Excerpted text ::
* * * *
Romania's Catholic Gypsies Still Struggle Against Poverty and Persecution

CLUJ-NAPOCA, Romania — In the Somesheni neighborhood in the Transylvanian capital city of Cluj-Napoca, nine Catholic Gypsy families live inside un-insulated metal boxes that act like iceboxes in the winter and ovens in the summer.

Scraps of linoleum and cardboard cover a dirt floor that Eva Elekesh says is “ice” in the winter and becomes “mushy” during the spring thaw.

For warmth the family burns plastic and other flammable materials scavenged from garbage. An iron stove leaks noxious fumes. Without electricity, light is supplied from a wick dipped in animal fats, which leaves its mark on the blackened ceiling and in the deep coughs of the Elekesh children.

Two years ago the nine families lived in the center of the city, where they held jobs and worshipped at the local Catholic parish. After a suspicious fire in the middle of the night robbed them of their homes and possessions, municipal authorities transported them here, alongside the railroad tracks just a couple hundred yards from the city dump.

The circle of corrugated metal homes sits between a group of displaced Gypsies being helped by a Baptist charity organization, which has supplied insulated homes with raised floors. On the other side is a larger community of Pentecostal Gypsies, who worship along with their Western sponsors at a church built inside the commune.

In contrast, the nearby Catholic church no longer offers services because only three elderly Catholics live in the area, said Rose Marie Stolz, director of the local Catholic Charities.

Discrimination

Gypsies (or Roma, as they are more correctly known) are negatively regarded across Europe as beggars, thieves and loveless parents, and are seldom viewed as good Christians.

A century and a half after Gypsy emancipation in Romania, discrimination is still a problem affecting many Roma in their daily lives, in employment, education and worship.

Pope John Paul II has often spoken out against Gypsy persecution.

“It is necessary to overcome ancient prejudice that leads you to suffer forms of discrimination and at times undesirable marginalizing of the Gypsy population,” he said in May 1997 at services honoring Ceferino Jimenez Malla, the first Gypsy elevated to beatification.

Yet few in Romania seem to be listening. Recent polls show that more than 75% of Romanians believe Roma to be criminals, and nearly half support segregation and the right of local authorities to expel Gypsy communes.
* * * *
Dataset content ::

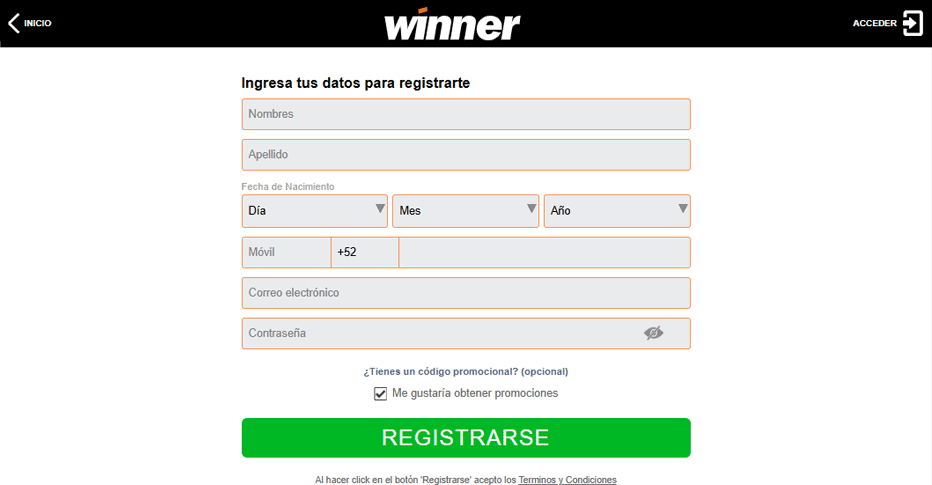Viewport: 932px width, 485px height.
Task: Go back via INICIO link
Action: pyautogui.click(x=37, y=23)
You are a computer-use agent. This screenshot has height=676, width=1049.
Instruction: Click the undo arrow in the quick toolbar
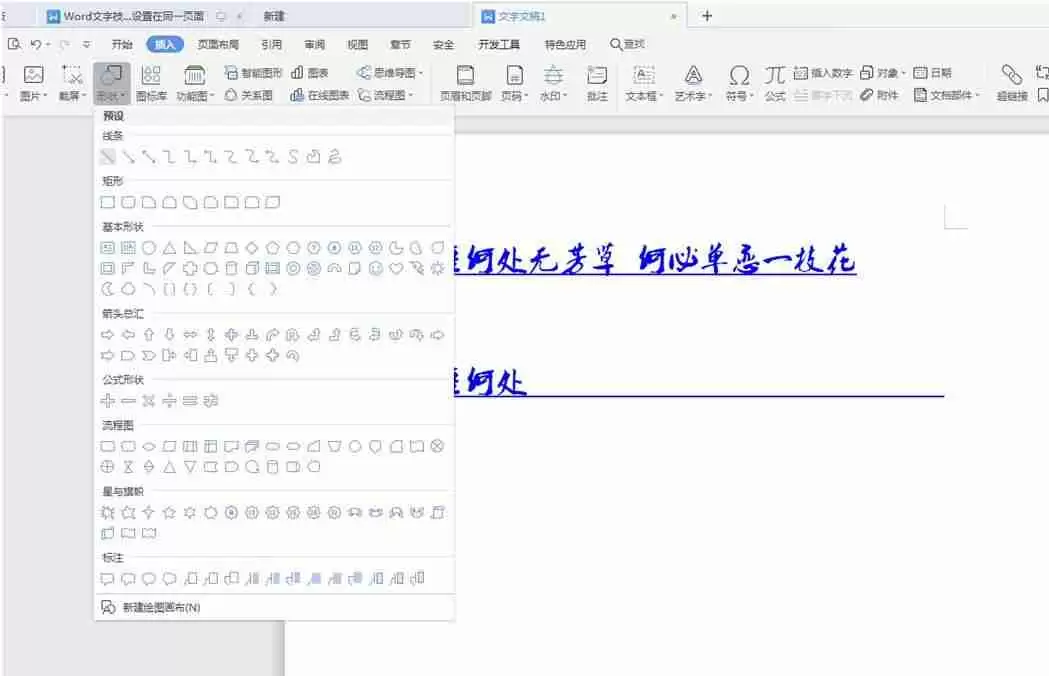[x=36, y=44]
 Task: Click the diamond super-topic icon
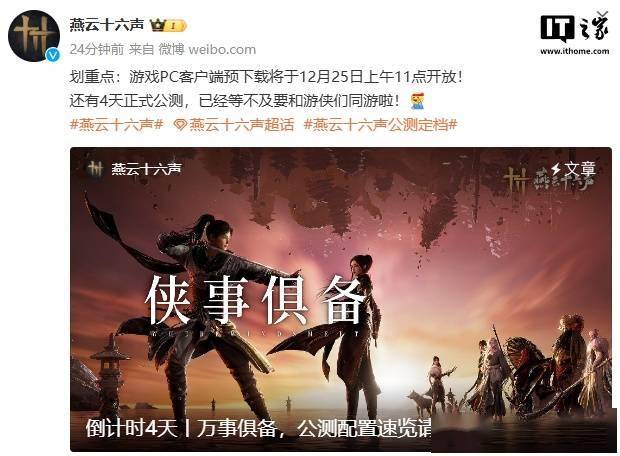[x=180, y=125]
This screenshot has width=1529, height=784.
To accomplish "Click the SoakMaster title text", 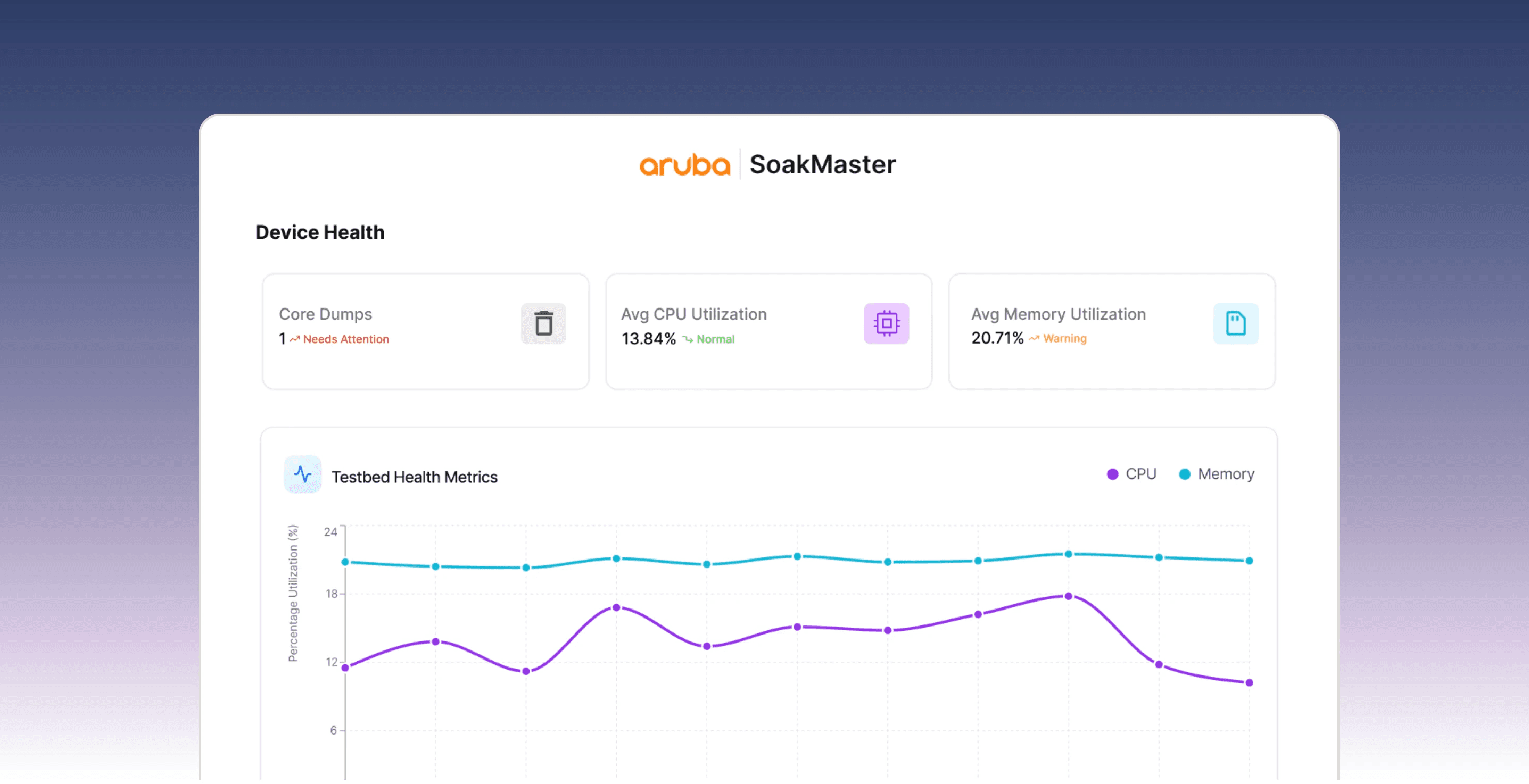I will (822, 164).
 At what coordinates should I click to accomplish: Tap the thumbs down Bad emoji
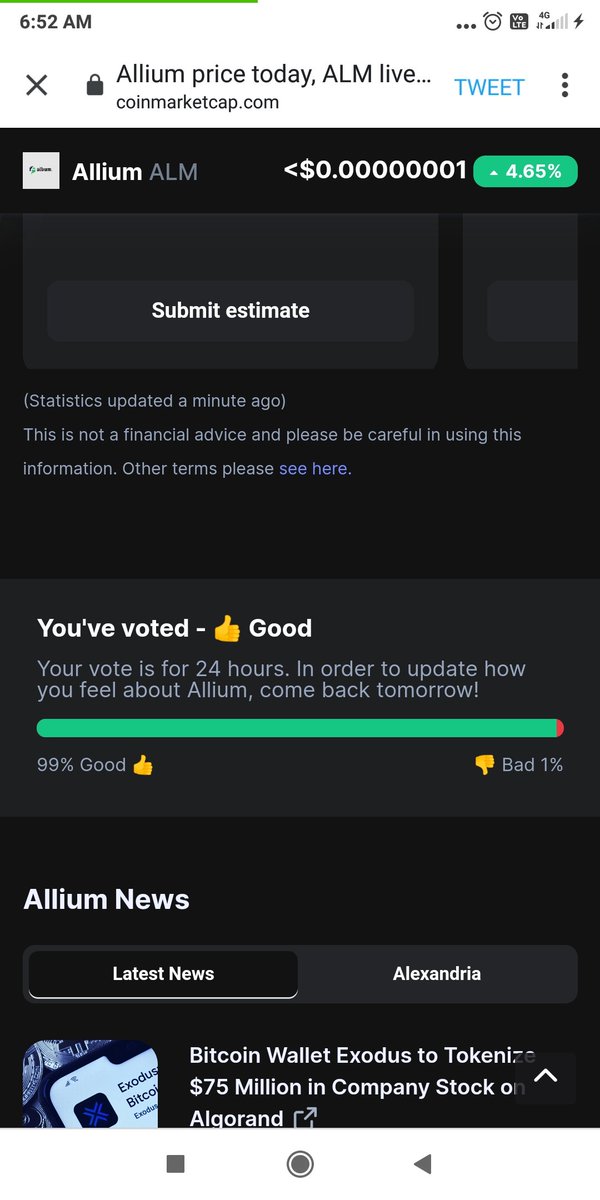click(484, 765)

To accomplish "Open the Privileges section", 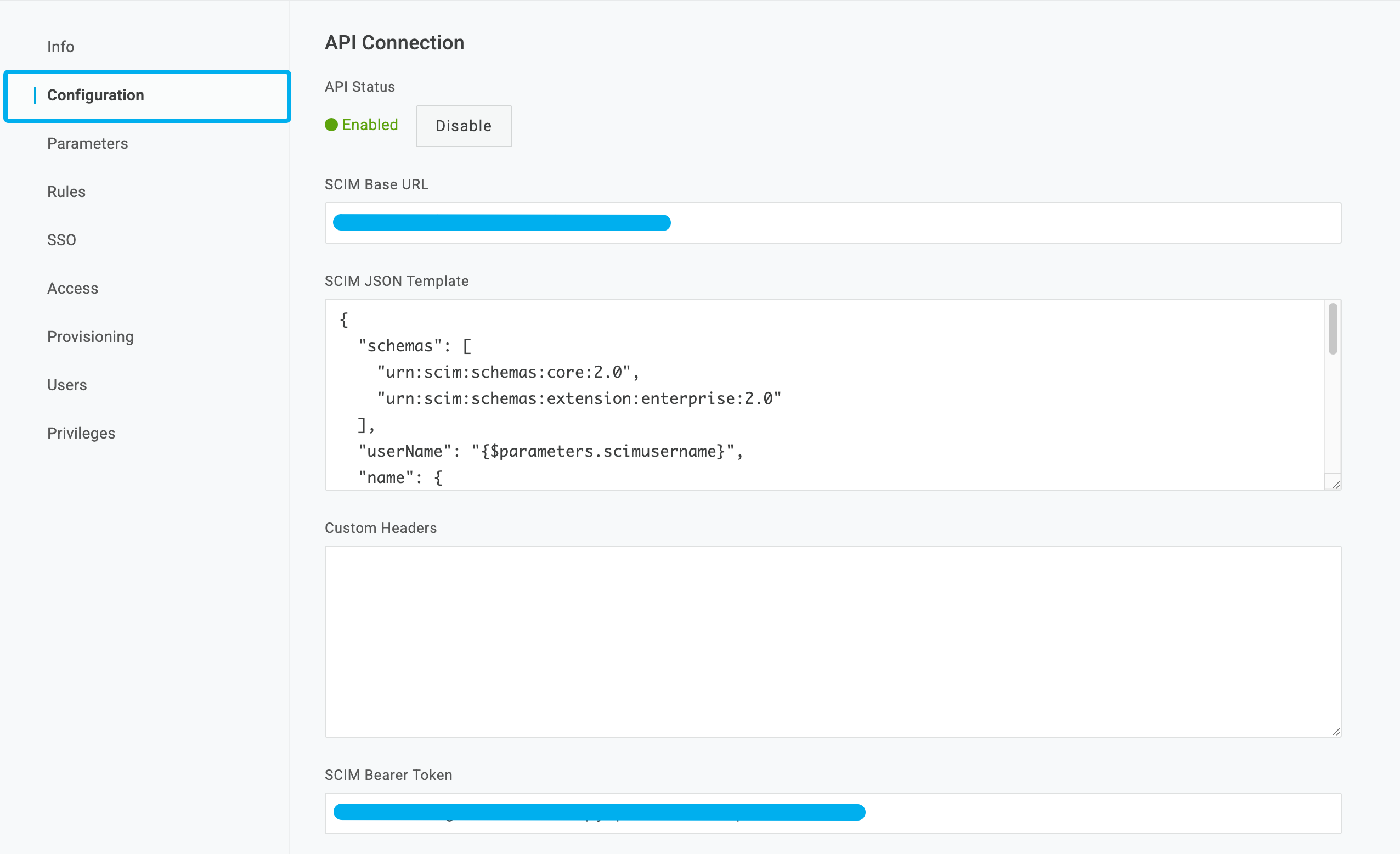I will [81, 432].
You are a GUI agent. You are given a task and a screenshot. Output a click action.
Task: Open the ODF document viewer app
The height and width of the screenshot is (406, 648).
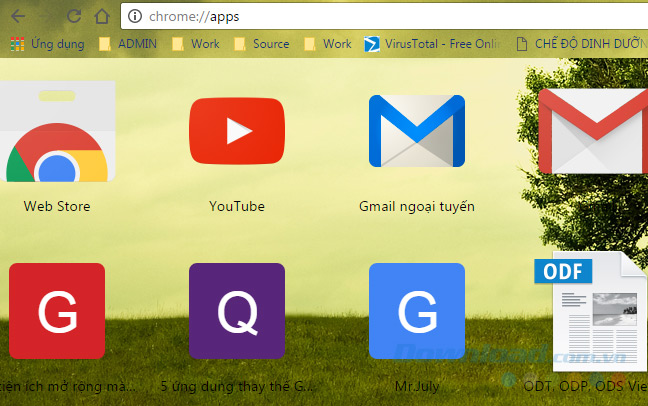pos(592,311)
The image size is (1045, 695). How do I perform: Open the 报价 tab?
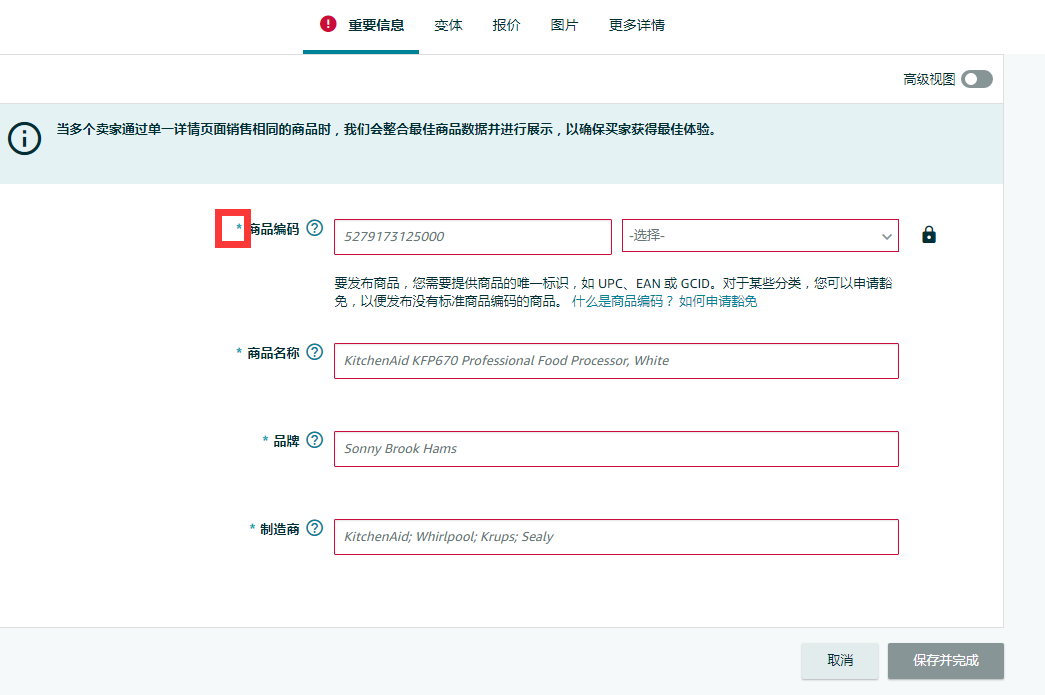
* * * *
Task goal :: List every person named in the article about Romania's Catholic Gypsies above the data.

Result :: Eva Elekesh, Rose Marie Stolz, Pope John Paul II, Ceferino Jimenez Malla